Ever since I began canoeing, at age 16, my head has been filled with paddling routes. Dream trips and bucket lists with the names of classic Canadian rivers. Above all, I liked to think up long routes that connected multiple watersheds. The best canoe trips always cross a height of land.
I developed a habit of looking at maps like people look at puzzles. The challenge is to get from point A to point B. To do this I have a few clues, such as well-known rivers and waterways — then it’s up to my imagination to do the rest of the work.
One day I was working on one of these puzzles. I was curious if one could canoe from the Alaskan coast, across Canada’s northern territories, to the Hudson Bay. I pieced together rivers, wrote emails, looked at maps. The major obstacle would no doubt be traveling up the Rocky Mountains in a canoe. I looked into some waterways and convinced myself it was possible. In a matter of hours I had traced a route that spanned ocean to ocean and crossed the Rockies. It was the grandest canoe route I’d ever devised.
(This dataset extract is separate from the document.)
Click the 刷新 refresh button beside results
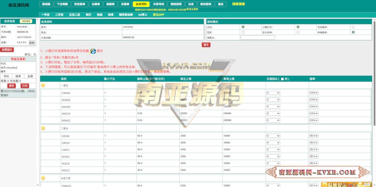Image resolution: width=376 pixels, height=187 pixels. pyautogui.click(x=32, y=43)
But it was a dream of a dream. I had no idea when I would be able to do this trip, or if I would ever do it. It might not even possible. When I told my sometimes paddling buddy Winchell Delano of the route, his reply was that we had to do it. The thought of actually setting out on this immense dream seemed absurd. But Winchell pushed it into reality. We got to planning, recruited two more friends and fellow paddlers, sorted out logistics, and on May 8th, 2012, Winchell Delano, Steve Keaveny, Matt Harren, and I set off on our 2,600-mile, 130-day expedition.